# AVAILABLE RECORDS
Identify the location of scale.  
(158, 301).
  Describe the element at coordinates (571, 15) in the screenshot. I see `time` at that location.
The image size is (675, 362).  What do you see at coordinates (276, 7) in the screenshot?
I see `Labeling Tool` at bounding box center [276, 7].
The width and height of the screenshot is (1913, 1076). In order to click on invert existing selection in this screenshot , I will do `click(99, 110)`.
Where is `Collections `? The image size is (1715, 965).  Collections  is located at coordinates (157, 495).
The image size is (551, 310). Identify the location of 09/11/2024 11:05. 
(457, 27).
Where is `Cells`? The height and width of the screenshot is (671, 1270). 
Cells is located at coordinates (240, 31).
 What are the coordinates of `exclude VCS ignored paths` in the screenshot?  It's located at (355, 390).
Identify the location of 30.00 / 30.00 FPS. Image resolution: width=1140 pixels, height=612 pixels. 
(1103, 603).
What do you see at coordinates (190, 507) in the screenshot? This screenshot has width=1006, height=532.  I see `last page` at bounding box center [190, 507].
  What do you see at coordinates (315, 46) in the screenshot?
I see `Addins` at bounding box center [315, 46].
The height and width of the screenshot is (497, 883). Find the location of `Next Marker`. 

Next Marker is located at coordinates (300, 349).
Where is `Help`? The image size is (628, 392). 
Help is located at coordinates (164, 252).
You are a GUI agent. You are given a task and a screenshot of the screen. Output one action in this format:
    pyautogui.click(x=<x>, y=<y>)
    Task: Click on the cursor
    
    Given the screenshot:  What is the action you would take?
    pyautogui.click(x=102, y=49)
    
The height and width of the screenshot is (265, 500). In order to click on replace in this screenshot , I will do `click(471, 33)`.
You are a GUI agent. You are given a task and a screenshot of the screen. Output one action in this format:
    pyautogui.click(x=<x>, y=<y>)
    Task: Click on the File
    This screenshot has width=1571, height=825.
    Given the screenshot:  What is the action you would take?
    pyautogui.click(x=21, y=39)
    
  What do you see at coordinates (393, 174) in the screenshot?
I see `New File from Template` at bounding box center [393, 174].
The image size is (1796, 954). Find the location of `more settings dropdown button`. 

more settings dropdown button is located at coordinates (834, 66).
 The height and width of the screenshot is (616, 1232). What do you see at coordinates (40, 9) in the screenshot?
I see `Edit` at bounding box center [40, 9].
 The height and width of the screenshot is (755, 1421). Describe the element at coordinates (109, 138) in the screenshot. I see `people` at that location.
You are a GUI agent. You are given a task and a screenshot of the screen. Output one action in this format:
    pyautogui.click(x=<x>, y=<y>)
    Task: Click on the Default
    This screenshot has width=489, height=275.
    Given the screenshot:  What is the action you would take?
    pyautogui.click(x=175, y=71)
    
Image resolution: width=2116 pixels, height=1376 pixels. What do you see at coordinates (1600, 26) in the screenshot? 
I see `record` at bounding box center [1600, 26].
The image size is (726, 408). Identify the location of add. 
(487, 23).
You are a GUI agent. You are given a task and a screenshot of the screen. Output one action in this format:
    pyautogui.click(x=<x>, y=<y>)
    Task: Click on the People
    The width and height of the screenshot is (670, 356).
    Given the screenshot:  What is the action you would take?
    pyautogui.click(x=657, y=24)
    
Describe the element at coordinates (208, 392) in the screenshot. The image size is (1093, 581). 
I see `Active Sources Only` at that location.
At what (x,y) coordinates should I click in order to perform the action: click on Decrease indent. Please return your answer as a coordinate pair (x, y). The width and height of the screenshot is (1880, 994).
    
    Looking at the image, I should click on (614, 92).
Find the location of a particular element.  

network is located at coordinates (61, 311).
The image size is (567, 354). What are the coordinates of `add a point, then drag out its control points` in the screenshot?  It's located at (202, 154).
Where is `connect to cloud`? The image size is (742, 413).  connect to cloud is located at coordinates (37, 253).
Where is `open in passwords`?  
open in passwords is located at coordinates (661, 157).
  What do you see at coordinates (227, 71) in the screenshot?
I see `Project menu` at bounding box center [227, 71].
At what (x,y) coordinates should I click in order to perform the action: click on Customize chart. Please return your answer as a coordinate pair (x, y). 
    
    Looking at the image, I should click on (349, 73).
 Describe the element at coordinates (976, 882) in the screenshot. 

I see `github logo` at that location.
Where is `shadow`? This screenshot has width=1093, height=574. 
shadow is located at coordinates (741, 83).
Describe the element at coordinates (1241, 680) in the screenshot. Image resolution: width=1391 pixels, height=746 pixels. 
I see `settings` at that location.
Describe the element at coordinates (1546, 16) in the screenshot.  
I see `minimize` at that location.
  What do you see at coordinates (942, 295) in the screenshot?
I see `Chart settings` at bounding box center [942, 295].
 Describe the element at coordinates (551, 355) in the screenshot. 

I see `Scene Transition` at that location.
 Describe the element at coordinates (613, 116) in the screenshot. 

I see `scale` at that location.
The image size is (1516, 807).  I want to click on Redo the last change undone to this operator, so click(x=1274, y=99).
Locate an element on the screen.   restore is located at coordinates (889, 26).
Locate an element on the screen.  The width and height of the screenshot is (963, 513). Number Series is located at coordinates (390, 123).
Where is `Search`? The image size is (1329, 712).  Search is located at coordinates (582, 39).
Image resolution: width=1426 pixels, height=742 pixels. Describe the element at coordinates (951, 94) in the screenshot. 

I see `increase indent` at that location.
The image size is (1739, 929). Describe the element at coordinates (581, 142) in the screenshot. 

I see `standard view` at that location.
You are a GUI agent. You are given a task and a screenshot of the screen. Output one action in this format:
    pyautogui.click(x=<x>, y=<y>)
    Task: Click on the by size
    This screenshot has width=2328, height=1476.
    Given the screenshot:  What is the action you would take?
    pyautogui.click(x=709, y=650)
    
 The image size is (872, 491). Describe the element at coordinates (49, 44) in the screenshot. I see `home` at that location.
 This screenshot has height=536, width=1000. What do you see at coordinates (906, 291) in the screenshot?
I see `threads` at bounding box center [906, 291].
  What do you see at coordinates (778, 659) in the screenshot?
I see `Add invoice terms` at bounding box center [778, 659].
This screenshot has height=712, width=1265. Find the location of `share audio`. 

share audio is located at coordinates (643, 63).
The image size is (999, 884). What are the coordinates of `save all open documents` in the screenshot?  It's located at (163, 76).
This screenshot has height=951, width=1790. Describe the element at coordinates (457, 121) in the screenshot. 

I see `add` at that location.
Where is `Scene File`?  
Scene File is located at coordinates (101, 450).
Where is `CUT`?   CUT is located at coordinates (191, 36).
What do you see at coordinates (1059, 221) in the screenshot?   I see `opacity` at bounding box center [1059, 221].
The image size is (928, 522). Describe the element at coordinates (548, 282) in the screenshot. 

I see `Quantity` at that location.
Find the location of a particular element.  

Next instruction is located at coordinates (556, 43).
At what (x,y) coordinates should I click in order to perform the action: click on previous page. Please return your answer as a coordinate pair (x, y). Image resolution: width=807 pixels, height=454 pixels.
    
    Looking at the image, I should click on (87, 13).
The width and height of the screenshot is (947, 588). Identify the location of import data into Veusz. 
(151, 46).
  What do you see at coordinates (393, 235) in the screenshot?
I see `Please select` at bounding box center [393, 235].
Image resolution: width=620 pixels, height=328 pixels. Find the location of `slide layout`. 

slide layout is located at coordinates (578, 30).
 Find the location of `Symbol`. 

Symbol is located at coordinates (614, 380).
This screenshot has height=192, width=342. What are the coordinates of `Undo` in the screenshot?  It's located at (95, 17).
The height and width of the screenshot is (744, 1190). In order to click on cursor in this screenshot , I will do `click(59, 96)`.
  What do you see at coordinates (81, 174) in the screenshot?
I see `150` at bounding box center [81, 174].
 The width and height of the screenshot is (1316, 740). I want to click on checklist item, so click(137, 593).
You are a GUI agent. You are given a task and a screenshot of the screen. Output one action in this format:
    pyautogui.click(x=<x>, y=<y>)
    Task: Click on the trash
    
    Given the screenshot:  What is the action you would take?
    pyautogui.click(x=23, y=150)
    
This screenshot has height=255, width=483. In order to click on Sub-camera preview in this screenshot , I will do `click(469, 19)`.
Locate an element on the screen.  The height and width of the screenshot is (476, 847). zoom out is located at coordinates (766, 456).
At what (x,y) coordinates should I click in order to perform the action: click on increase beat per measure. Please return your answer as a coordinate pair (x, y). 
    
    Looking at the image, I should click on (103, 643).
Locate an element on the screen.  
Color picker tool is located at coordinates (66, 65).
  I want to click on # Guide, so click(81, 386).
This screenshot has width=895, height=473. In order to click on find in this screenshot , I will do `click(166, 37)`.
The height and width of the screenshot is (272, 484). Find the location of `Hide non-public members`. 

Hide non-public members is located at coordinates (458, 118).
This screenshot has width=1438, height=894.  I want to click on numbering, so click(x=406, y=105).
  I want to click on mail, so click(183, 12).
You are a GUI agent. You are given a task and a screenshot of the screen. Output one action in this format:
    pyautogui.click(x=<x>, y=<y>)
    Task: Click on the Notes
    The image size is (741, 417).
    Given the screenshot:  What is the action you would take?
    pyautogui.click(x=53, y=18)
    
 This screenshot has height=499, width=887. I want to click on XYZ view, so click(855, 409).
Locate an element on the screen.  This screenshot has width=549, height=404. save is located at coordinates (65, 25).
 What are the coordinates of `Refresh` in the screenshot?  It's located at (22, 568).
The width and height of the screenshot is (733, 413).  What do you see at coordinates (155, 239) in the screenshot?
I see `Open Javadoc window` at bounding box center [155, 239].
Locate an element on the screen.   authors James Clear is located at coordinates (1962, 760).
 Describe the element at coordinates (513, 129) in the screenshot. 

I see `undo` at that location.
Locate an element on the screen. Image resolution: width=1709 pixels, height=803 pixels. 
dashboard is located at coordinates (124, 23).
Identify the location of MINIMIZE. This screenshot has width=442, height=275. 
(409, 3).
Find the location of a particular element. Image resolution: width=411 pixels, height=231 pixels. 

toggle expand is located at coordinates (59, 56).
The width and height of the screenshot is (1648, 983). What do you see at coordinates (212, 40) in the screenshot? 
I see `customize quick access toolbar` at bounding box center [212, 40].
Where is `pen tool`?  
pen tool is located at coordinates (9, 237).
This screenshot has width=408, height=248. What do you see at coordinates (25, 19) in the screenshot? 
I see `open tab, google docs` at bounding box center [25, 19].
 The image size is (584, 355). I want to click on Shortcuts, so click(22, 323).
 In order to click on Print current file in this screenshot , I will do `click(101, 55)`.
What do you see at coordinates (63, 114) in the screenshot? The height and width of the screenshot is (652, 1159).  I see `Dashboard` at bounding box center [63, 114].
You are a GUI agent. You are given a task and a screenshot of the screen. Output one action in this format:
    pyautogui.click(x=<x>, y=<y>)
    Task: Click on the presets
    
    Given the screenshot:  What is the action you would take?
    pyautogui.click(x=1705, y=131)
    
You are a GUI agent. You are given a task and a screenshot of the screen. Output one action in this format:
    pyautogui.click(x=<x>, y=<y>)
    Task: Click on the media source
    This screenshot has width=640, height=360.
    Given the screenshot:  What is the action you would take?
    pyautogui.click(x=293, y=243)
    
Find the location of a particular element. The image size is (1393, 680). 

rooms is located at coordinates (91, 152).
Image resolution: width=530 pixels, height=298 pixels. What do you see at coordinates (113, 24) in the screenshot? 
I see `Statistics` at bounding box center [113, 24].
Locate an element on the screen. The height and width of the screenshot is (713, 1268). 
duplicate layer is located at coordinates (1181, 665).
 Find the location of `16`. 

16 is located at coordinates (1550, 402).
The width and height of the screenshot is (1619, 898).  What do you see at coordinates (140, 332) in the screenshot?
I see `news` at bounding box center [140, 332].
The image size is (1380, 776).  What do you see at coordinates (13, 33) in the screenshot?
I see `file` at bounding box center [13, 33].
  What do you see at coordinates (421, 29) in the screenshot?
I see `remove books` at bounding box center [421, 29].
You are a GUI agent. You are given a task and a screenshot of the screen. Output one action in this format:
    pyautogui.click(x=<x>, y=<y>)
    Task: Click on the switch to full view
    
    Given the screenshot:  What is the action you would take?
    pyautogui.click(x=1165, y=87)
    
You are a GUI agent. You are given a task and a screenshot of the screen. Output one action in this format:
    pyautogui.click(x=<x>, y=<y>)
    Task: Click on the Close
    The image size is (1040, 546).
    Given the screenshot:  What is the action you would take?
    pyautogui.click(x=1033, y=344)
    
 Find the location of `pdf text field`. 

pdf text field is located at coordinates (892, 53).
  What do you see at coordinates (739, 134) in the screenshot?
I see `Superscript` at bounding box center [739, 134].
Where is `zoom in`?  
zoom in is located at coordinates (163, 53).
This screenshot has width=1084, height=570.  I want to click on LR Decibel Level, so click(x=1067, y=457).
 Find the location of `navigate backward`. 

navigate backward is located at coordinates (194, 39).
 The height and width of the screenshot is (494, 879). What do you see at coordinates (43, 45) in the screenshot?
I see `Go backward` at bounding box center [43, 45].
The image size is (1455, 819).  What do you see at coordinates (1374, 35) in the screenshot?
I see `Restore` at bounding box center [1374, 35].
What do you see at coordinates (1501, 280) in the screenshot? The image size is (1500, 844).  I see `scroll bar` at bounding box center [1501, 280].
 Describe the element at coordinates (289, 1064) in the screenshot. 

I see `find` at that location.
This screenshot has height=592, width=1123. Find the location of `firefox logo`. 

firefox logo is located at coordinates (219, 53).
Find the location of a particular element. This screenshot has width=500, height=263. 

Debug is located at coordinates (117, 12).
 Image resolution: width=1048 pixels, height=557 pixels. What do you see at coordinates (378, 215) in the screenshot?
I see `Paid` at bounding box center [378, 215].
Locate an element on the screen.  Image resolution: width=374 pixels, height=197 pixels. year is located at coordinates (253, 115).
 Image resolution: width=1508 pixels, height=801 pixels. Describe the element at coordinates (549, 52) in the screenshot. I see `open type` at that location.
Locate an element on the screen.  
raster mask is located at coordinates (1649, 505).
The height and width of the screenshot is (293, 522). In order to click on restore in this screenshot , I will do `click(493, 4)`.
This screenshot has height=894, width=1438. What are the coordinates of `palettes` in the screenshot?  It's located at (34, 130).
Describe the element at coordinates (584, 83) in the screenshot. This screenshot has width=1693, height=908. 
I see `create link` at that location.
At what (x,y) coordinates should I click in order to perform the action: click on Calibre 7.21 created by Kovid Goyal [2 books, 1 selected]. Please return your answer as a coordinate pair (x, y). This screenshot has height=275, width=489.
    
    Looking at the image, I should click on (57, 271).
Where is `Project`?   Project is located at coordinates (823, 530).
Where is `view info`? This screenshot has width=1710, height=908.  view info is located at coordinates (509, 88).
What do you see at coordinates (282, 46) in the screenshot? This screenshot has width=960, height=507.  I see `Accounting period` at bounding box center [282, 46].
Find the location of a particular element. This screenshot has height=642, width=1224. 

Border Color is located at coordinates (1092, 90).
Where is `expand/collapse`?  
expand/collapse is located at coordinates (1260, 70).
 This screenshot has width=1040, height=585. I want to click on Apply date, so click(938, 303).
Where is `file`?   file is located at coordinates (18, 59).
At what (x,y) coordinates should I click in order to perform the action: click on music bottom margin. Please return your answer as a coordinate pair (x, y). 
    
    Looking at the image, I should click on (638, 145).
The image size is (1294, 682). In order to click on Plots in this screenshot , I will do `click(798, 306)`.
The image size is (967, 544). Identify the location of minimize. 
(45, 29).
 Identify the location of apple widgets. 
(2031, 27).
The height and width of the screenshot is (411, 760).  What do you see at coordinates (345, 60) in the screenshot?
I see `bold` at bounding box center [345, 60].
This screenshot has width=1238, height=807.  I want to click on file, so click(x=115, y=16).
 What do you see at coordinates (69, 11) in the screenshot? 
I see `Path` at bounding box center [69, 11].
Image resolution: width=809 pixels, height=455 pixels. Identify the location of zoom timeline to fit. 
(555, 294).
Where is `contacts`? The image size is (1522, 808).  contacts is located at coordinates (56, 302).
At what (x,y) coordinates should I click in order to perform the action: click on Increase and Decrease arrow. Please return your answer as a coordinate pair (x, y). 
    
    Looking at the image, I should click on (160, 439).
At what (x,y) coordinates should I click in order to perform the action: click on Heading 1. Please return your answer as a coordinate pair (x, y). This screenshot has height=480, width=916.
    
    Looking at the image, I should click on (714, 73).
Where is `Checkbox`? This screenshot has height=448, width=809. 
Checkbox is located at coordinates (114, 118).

# WHAT THIS TASK INVOLVES
Reproduce word for word everything from the line containing "This screenshot has height=255, width=483." down to the line containing "This screenshot has width=895, height=473.", both of those lines included.

# PROBLEM SOLUTION
This screenshot has height=255, width=483. In order to click on Sub-camera preview in this screenshot , I will do `click(469, 19)`.
Locate an element on the screen.  The height and width of the screenshot is (476, 847). zoom out is located at coordinates (766, 456).
At what (x,y) coordinates should I click in order to perform the action: click on increase beat per measure. Please return your answer as a coordinate pair (x, y). 
    
    Looking at the image, I should click on (103, 643).
Locate an element on the screen.  
Color picker tool is located at coordinates (66, 65).
  I want to click on # Guide, so click(81, 386).
This screenshot has width=895, height=473. In order to click on find in this screenshot , I will do `click(166, 37)`.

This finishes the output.